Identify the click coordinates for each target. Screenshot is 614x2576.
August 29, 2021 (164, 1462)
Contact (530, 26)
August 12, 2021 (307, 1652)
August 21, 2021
· · · · · · ·
● EXERCISE:
Among the lines of the listing above, which ones hold "August"? Copy them.

● WRITTEN REPLY:
August 29, 2021 (164, 1462)
August 12, 2021 (307, 1652)
August 21, 2021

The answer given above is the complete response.